In a dimensional design, the fact table is the locus for process measurement. It is the place where measurements are stored. The measurements are called facts, which is where the fact table gets its name. Paradoxically, a fact table does not always require facts to measure a process.
A fact table that contains no facts is called a factless fact table. This oxymoron aptly describes the design technique discussed in this chapter. Although no facts are explicitly recorded in a factless fact table, it does support measurement. A factless fact table is useful in two kinds of situations:
- Factless fact tables for events record the occurrence of activities. Although no facts are stored explicitly, these events can be counted, producing meaningful process measurements. Examples include the number of documents processed or approved, the number of calls to a customer support center, or the number of impressions of an advertisement.

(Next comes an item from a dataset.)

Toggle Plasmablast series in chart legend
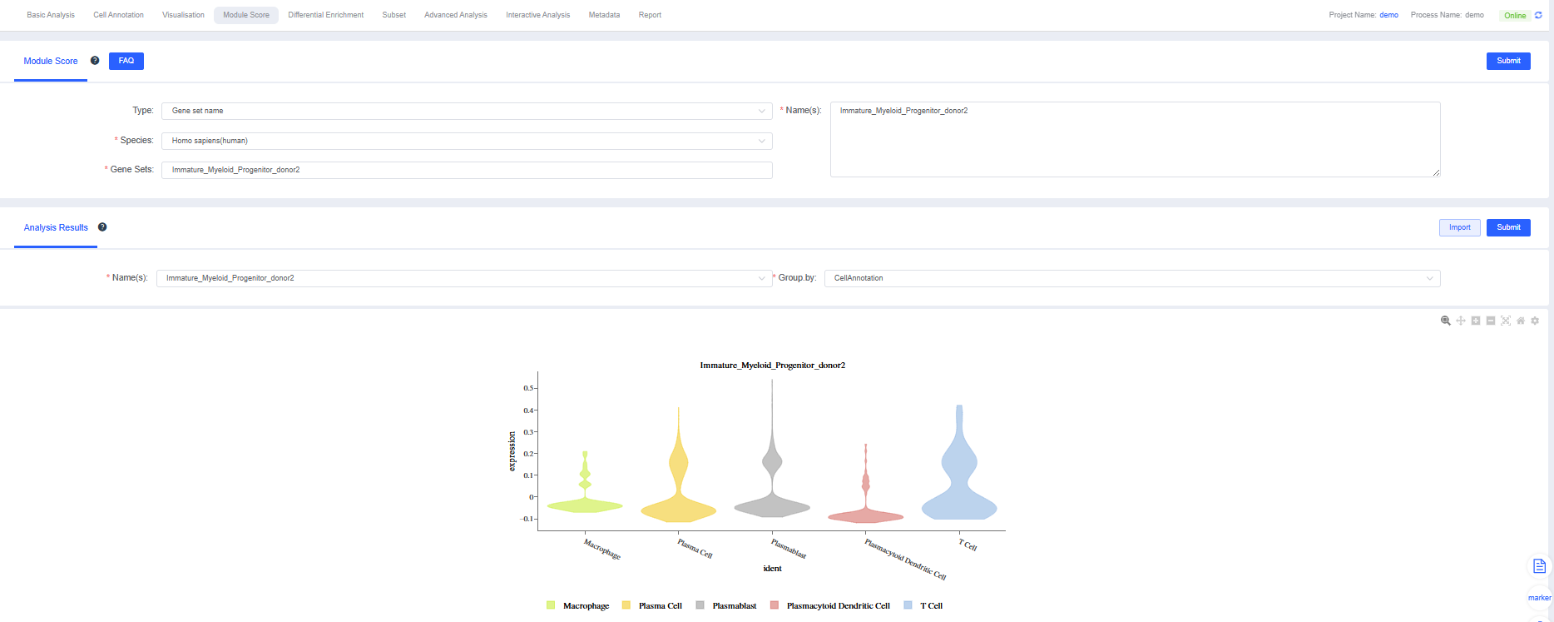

- Factless fact tables for conditions are used to capture significant information that is not part of a business activity. Conditions associate various dimensions at a point in time. When compared with activities, they provide valuable insight. Examples of conditions include eligibility of people for programs, the assignment of salesreps to customers, active marketing programs for a product, or special weather conditions in effect.
Differentiating between facts and dimensions
Essentially, facts are numbers. They are numbers that we will add up, average, count, or apply some other calculation to. For example, sales value, sales quantity, and monthly balance are all facts.
Dimensions are the values that give context to our facts. So, customer or product are both examples of dimensions. Date is also a good example of a dimension—almost every fact that you will come across will have a date context.
We store dimensions in a table of attributes. For example, a customer table might have attributes of name, city, or country. A date table will have attributes such as year, month, quarter, and week.
A factless fact table captures the many-to-many relationships between dimensions, but contains no numeric or textual facts. They are often used to record events or coverage information. Common examples of factless fact tables include:
- Identifying product promotion events (to determine promoted products that didn’t sell)
- Tracking student attendance or registration events
- Tracking insurance-related accident events
- Identifying building, facility, and equipment schedules for a hospital or university.
Factless fact tables are used for tracking a process or collecting stats. They are called so because, the fact table does not have aggregatable numeric values or information. There are two types of factless fact tables: those that describe events, and those that describe conditions. Both may play important roles in your dimensional models.
Factless fact tables for Events
The first type of factless fact table is a table that records an event. Many event-tracking tables in dimensional data warehouses turn out to be factless. Sometimes there seem to be no facts associated with an important business process. Events or activities occur that you wish to track, but you find no measurements. In situations like this, build a standard transaction-grained fact table that contains no facts.
For example:
The above fact is used to capture the leave taken by an employee.Whenever an employee takes leave a record is created with the dimensions.Using the fact FACT_LEAVE we can answer many questions like
- Number of leaves taken by an employee
- The type of leave an employee takes
- Details of the employee who took leave
Factless fact tables for Conditions
Factless fact tables are also used to model conditions or other important relationships among dimensions. In these cases, there are no clear transactions or events.It is used to support negative analysis report. For example, a store that did not sell a product for a given period. To produce such report, you need to have a fact table to capture all the possible combinations. You can then figure out what is missing.
For eg, fact_promo gives the information about the products which have promotions but still did not sell.
This fact answers the below questions:
- To find out products that have promotions.
- To find out products that have promotion that sell.
- The list of products that have promotion but did not sell.
This kind of factless fact table is used to track conditions, coverage or eligibility. In Kimball terminology, it is called a “coverage table.”
Note:
We may have the question that why we cannot include this information in the actual fact table .The problem is that if we do so then the fact size will increase enormously.
Factless fact table is crucial in many complex business processes. By applying you can design a dimensional model that has no clear facts to produce more meaningful information for your business processes. The factless fact table itself can be used to generate the useful reports.